DATA ENTRIES:
* begin *

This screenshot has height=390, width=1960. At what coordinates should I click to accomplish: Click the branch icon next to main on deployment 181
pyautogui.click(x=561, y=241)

* end *
* begin *

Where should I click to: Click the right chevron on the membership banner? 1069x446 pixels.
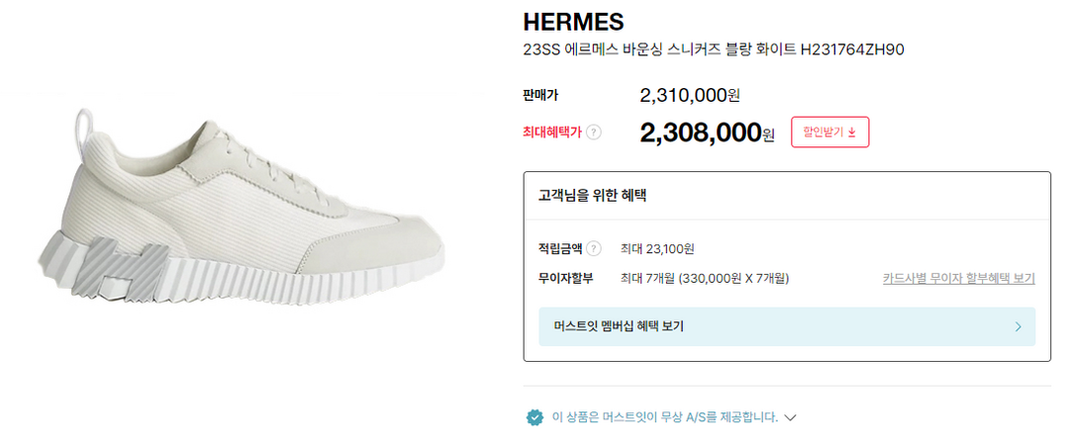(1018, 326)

* end *
* begin *

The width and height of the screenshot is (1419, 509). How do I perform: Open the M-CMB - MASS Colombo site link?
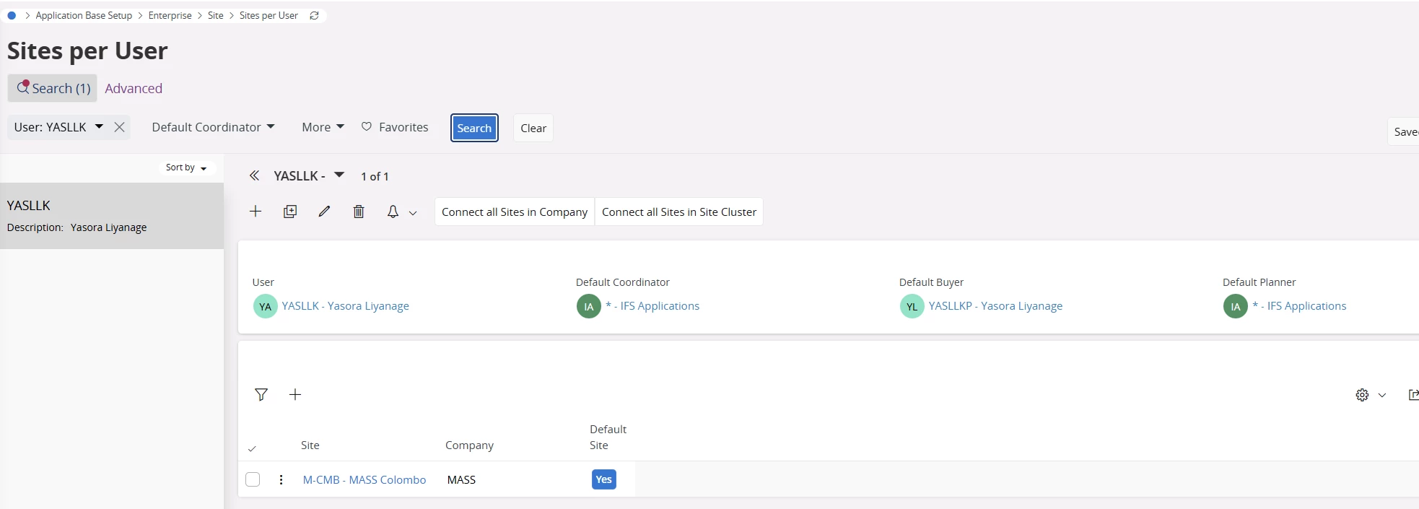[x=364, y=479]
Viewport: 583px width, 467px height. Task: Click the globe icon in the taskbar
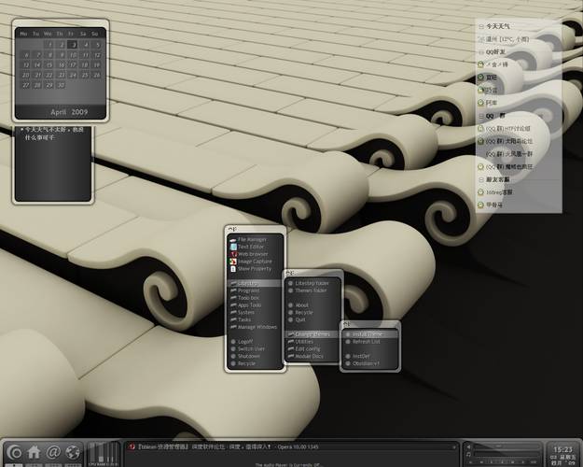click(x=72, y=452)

* end *

THE REQUEST: Reproduce everything in the listing from the line containing "This screenshot has" down to the line containing "pyautogui.click(x=561, y=241)", substituting "commit icon" for "branch icon" and leaving all else unchanged.

WORKED ANSWER:
This screenshot has height=390, width=1960. At what coordinates should I click to accomplish: Click the commit icon next to main on deployment 181
pyautogui.click(x=561, y=241)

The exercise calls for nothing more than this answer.